Tenendo ben distanti e differenziati questi due lati della medaglia, dando però per scontata la bontà di base almeno delle intenzioni, ovvero senza avazare ipotesi maligne, mi chiedo quali gradienti si possono inventare fra i due estremi. Da una parte una credenza nel fantastico, nell’assolutamente intangibile, che per molti risulterebbe piuttosto problematico. Dall’altra parte una tendenza (che a sua volta può diventare un po’ folle) ad oggettivare la vita in meccanismi, per quanto fluidi.

Naturalmente in quella “azione razionale” (il primo lato della medaglia) si dovranno includere anche le “ragioni del cuore”, per cui ogni individuo razionale (o forse è meglio dire “raziocinante”) anche per le stesse “ragioni” (del cuore) valuterà i piaceri e relativi scotti che intende attraversare nella propria vita. Così come un individuo (posto indifferntemente  sull’uno o sull’altro lato) per istinto gregario preferirà annullare le proprie ansie nell’abbraccio caloroso e obnubilante di una qualche setta di appartenenza – peculiarità che mi sembra entrambi i lati possano avere in comune.

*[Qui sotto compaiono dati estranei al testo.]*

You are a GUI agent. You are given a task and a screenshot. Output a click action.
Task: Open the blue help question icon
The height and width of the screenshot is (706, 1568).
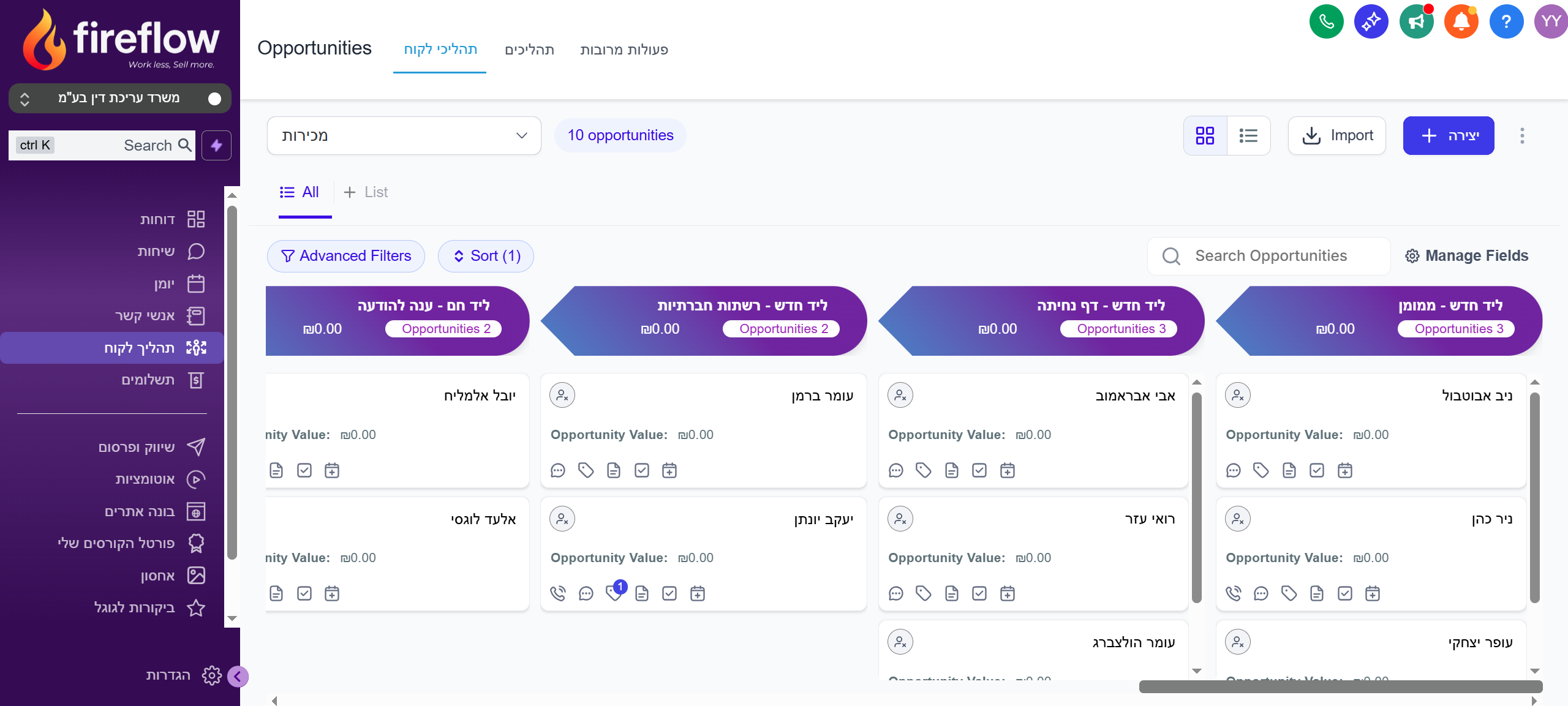[x=1506, y=21]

Tuttavia entrambi i segmenti mi sembra rappresentino di fatto soluzioni tipiche, con l’inclinazione a replicarsi. E ho l’impressione che  se lanciassimo la medaglia e la lasciassimo cadere – a caso – uno qualsiasi dei lati varrebbe quanto l’altro.  Poco. E infatti è praticamente impossibile usare uno solo dei lati, mentre è chiaro a tutti che per poterla spendere bisogna che la medaglia sia intera.

Note: il testo  qui sopra riprende quasi per intero (tranne l’ultima che frase che compare come riassunto del post) un post di Elio Copetti.  Ho cercato di trascriverlo con parole mie, ma non ci sono riuscita, forse perchè mi piaceva così com’era. Anzi, probabilmente rimaneggiandolo l’ho peggiorato. Appena riesco inserisco il link.